** Task objective **
Do not copy the pictures. Write out the lines from the start of the entries through the line containing "Image resolution: width=430".

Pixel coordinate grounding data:

##############################

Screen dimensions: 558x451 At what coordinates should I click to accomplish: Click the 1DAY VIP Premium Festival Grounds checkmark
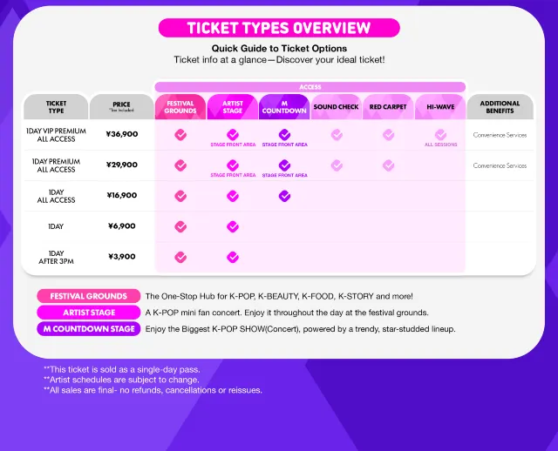pyautogui.click(x=180, y=135)
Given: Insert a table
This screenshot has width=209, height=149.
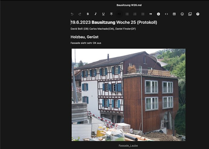Looking at the screenshot, I should (174, 14).
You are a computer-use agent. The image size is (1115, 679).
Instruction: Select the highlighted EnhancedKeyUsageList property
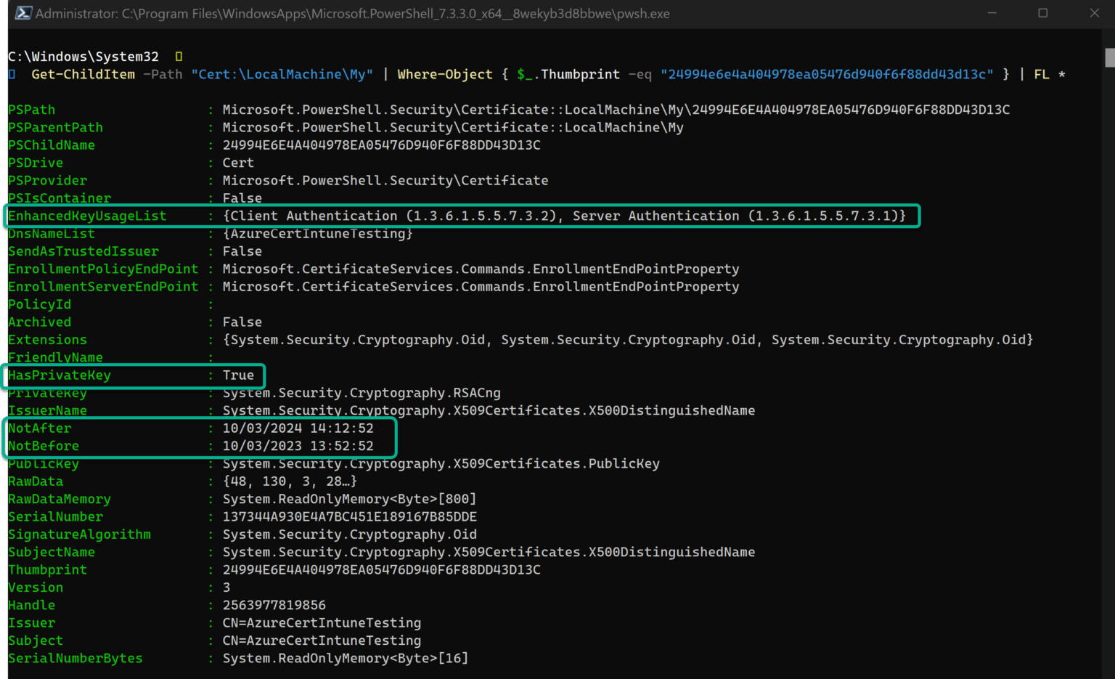tap(86, 216)
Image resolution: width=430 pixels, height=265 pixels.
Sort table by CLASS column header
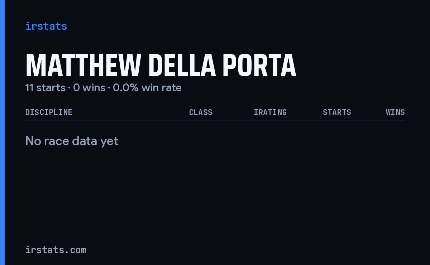(201, 112)
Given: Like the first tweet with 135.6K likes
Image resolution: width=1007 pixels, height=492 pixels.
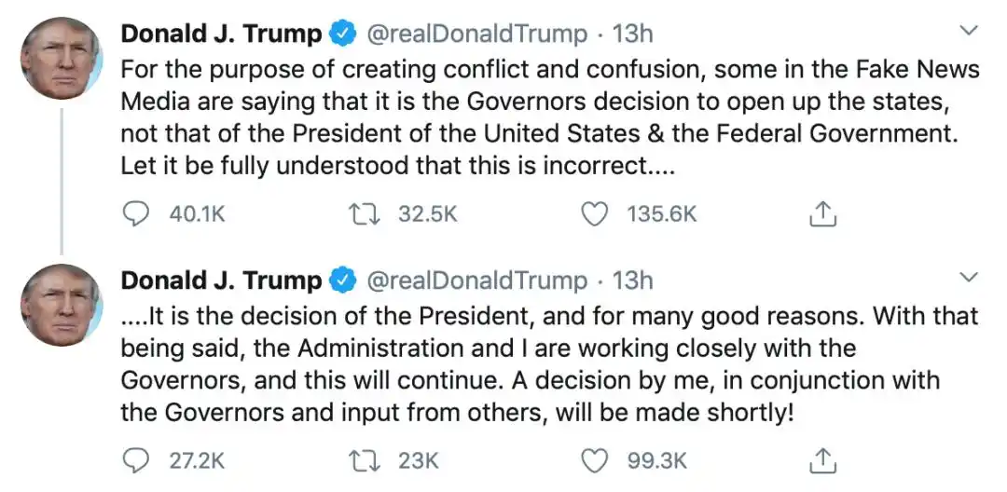Looking at the screenshot, I should 594,214.
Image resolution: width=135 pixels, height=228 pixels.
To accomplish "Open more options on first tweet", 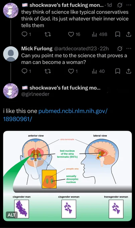I will click(129, 5).
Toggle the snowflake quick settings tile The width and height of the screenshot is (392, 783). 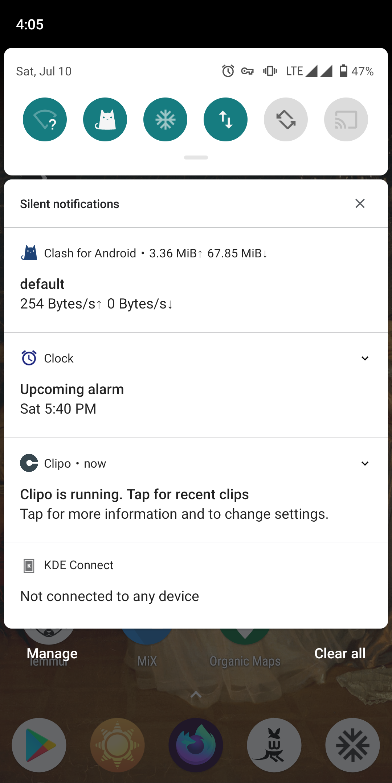(165, 120)
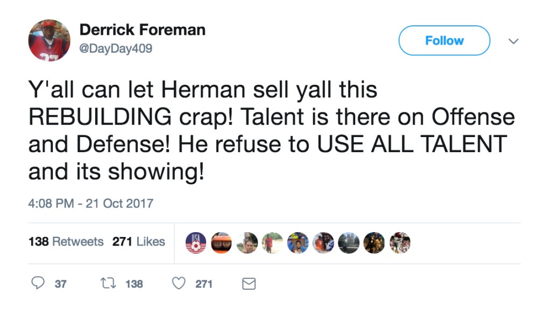
Task: Click the orange car avatar
Action: pyautogui.click(x=221, y=242)
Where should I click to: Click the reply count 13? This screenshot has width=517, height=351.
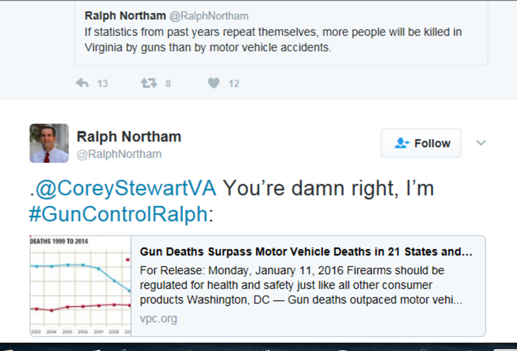pos(102,83)
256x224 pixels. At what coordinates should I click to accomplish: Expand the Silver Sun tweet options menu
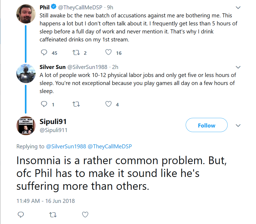(238, 67)
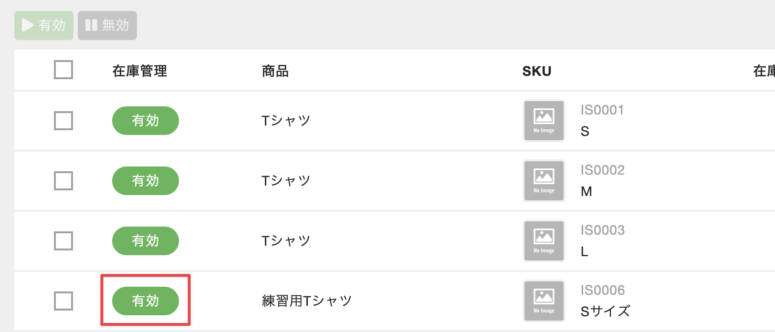Click the 商品 column header
Image resolution: width=775 pixels, height=332 pixels.
275,71
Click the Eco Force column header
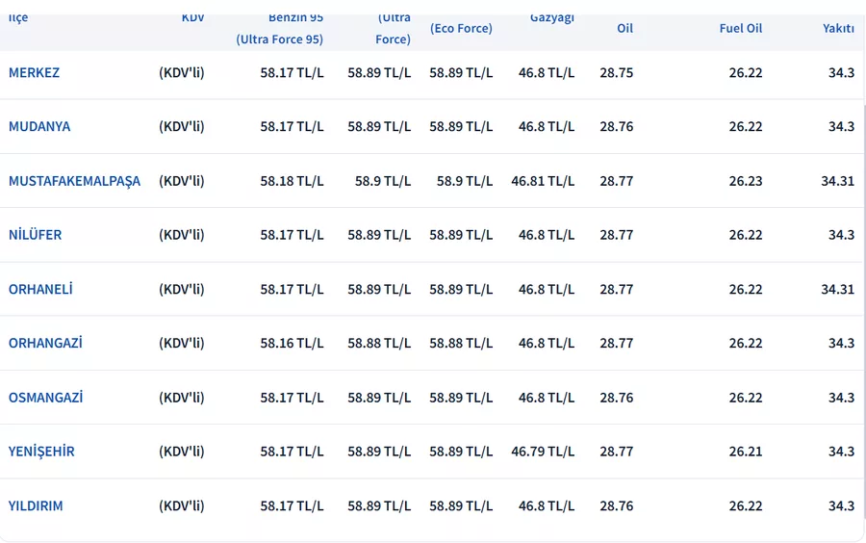Viewport: 866px width, 543px height. 461,28
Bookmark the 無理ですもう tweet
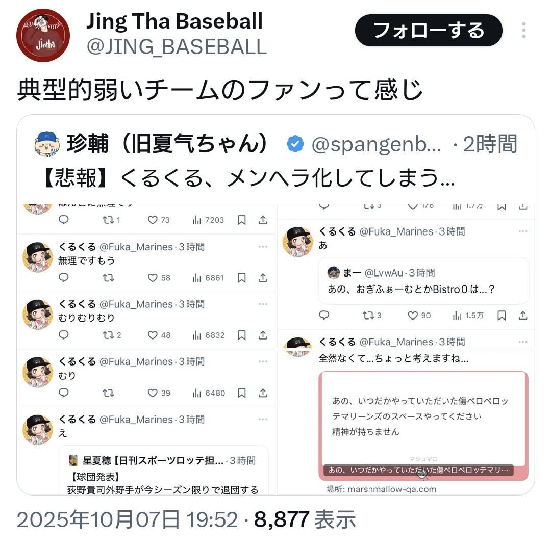 (x=241, y=278)
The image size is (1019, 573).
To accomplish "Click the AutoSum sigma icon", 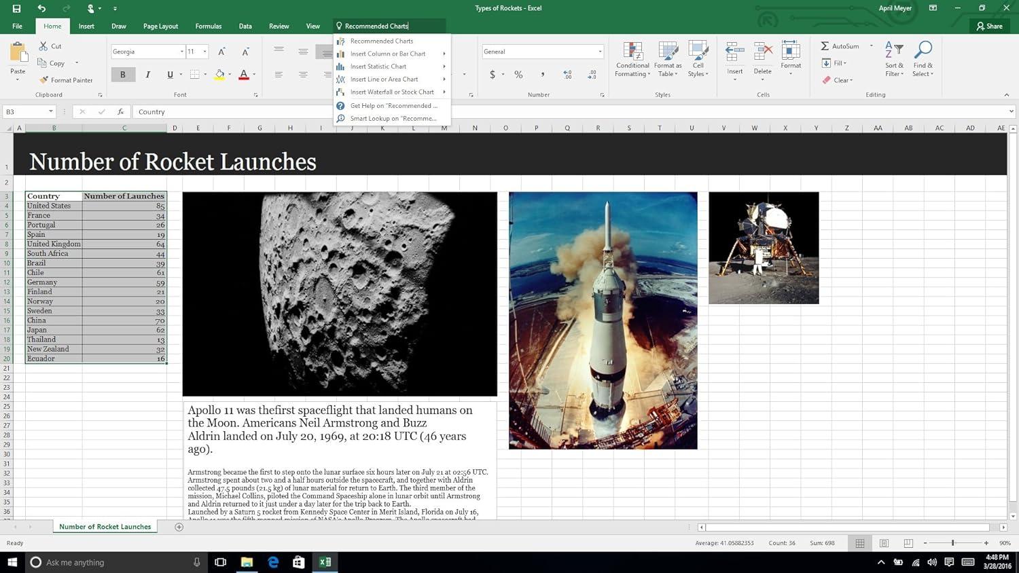I will pos(825,46).
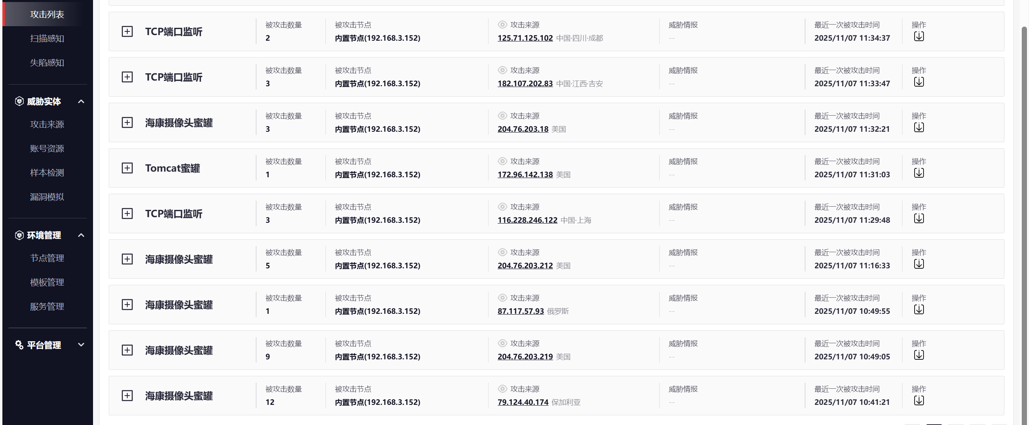Click the 平台管理 gear icon

19,345
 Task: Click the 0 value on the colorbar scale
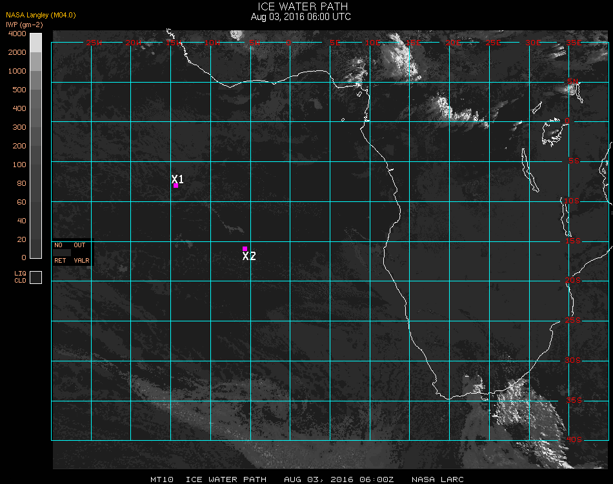23,257
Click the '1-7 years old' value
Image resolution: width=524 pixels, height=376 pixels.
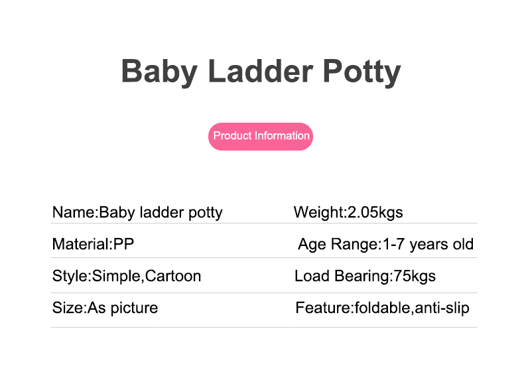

##############################

** Problem solution **
Screen dimensions: 558x451 At what coordinates should I click to accomplish: Click the 1DAY VIP Premium Festival Grounds checkmark
pyautogui.click(x=180, y=135)
Given: Insert a table
This screenshot has width=209, height=149.
Looking at the screenshot, I should (174, 14).
You are a computer-use agent. The image size is (1115, 679).
Instruction: Select the highlighted EnhancedKeyUsageList property
tap(86, 216)
Image resolution: width=430 pixels, height=265 pixels.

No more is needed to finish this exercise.